Uit het voorgaande volgt dat de vordering tegen Curatoren bij eindvonnis zal worden afgewezen. Dat geldt ook voor de overige vorderingen van [eiser] , met uitzondering van de vordering uit hoofde van ongerechtvaardigde verrijking. In dat kader is de rechtbank voornemens, zoals hiervoor is overwogen, een deskundige te benoemen. De rechtbank tekent daarbij aan dat zij verwacht dat het bij de ongerechtvaardigde verrijking niet om een (zeer) substantieel bedrag zal gaan. Zoals hiervoor reeds is overwogen zal immers een groot deel van de patiënten vermoedelijk veeleer op de naam van het ziekenhuis afkomen dan op de naam van de specialist.
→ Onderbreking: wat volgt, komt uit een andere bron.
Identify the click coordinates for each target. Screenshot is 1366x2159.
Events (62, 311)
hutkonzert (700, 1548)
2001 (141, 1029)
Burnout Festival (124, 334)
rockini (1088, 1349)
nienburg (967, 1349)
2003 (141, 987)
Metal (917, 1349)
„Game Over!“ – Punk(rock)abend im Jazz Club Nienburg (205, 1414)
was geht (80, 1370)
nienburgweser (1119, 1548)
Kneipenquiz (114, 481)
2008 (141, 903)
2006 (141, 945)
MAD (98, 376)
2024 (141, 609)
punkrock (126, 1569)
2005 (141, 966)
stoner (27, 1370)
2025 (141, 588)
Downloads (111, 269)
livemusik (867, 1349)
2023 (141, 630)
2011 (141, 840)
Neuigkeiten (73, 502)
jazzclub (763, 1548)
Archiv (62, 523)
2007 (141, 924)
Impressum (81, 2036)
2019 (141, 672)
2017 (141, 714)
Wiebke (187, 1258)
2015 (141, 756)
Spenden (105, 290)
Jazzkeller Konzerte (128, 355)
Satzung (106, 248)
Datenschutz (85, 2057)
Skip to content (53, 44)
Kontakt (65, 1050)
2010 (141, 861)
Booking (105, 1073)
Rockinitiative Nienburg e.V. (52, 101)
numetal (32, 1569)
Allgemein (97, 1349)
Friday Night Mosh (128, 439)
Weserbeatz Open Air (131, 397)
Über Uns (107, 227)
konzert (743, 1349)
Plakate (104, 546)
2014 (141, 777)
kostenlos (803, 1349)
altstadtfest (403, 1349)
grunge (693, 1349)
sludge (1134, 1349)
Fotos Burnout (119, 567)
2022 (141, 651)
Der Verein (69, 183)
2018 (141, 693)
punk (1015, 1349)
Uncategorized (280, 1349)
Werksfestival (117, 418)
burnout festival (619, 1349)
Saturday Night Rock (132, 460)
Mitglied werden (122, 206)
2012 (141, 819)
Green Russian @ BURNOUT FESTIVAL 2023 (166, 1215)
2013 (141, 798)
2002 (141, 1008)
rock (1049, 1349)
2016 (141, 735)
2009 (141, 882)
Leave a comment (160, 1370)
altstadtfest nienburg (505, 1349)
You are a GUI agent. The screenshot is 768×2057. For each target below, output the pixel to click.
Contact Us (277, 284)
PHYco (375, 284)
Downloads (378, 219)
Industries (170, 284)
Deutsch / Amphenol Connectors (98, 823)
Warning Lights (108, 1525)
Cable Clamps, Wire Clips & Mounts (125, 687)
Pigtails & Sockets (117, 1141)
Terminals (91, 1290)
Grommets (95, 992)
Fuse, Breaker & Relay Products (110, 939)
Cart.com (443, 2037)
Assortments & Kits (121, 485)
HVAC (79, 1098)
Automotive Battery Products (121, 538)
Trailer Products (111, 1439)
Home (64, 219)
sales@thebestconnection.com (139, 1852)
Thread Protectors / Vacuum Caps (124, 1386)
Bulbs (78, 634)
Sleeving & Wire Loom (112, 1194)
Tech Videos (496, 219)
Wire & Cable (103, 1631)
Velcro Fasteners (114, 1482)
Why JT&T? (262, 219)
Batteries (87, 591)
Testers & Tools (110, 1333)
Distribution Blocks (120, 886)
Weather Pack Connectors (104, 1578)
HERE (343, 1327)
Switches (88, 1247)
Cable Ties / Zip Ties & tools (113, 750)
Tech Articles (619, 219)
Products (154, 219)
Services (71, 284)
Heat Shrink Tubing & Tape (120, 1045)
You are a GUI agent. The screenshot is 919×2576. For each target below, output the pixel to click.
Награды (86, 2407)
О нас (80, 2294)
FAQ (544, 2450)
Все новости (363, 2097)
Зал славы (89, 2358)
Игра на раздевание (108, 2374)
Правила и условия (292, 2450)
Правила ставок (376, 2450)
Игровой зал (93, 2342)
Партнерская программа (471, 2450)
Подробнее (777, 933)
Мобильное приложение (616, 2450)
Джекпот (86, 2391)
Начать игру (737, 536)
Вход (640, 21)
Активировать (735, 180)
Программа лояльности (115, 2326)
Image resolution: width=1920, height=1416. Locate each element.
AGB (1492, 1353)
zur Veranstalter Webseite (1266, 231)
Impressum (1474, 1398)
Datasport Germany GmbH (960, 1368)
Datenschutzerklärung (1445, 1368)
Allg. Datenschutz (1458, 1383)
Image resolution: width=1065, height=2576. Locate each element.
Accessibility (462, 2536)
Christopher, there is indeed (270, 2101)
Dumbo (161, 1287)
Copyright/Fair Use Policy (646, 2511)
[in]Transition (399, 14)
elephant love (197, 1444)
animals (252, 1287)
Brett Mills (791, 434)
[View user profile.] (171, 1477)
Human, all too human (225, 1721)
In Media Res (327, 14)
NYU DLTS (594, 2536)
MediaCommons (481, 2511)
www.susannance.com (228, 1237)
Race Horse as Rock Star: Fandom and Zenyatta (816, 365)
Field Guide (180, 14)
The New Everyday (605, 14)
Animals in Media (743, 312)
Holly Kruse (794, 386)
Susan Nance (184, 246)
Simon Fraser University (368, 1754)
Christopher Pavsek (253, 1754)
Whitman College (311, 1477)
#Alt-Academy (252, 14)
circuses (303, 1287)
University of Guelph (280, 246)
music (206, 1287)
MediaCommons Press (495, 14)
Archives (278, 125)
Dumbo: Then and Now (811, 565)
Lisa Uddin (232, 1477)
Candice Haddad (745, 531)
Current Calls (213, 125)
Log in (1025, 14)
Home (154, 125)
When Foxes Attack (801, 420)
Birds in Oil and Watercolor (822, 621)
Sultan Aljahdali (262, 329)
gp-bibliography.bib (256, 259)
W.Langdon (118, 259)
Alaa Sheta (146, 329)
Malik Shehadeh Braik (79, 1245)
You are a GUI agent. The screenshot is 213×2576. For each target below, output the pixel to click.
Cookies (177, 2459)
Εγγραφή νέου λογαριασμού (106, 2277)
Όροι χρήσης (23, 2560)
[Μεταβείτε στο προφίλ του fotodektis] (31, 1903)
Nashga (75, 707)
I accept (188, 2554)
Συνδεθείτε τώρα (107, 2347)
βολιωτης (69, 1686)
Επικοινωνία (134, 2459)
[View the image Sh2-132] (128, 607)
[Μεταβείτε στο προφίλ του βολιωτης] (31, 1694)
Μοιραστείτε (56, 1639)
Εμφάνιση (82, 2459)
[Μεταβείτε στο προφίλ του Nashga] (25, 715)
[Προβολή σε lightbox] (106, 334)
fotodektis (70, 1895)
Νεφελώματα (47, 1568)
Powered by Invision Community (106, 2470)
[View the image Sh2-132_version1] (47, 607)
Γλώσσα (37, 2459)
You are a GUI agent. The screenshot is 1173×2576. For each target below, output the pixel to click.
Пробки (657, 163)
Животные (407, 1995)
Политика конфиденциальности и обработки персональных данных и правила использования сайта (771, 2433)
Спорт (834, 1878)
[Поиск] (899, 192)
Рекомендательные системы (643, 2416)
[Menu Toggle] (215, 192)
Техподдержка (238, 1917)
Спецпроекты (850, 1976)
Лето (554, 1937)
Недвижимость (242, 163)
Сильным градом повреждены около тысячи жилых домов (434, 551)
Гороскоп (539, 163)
In zoverre is van een verrijking en verarming dan geen sprake. Daar komt bij dat hoogst onzeker is welke periode bij de berekening in aanmerking moet worden genomen. Een en ander is bepalend voor het uiteindelijk toe te wijzen bedrag. Mede gelet op de kosten die gemoeid zullen zijn met de voorlichting door een deskundige en het debat dat daarop wellicht nog tussen partijen moet worden gevoerd, geeft de rechtbank partijen in overweging zich op dit punt in te spannen voor een minnelijke regeling.
4.30.
De rechtbank ziet in het gegeven dat zij thans voor het grootste gedeelte heeft beslist op de vordering van [eiser] en het feit dat voor de vaststelling van de omvang van de schade een onderzoek nodig is dat vermoedelijk enige tijd in beslag zal nemen, aanleiding tussentijds hoger beroep tegen dit vonnis open te stellen.
5. De beslissing
De rechtbank
5.1.
verwijst de zaak naar de rol van 2 maart 2016 voor akte na tussenvonnis aan de zijde van [eiser] over hetgeen is overwogen onder 4.24 waarna SMC c.s., [gedaagde 1] , de Maatschap en Urologie Maasstad op een termijn van zes weken een antwoordakte kunnen nemen,
5.2.
houdt iedere beslissing aan,
5.3.
staat partijen toe tussentijds hoger beroep in te stellen van dit vonnis.
Dit vonnis is gewezen door mr. F. Damsteegt-Molier, mr. R.J.A.M. Cooijmans en mr. J.A. Moolenburgh en in het openbaar uitgesproken op 20 januari 2016.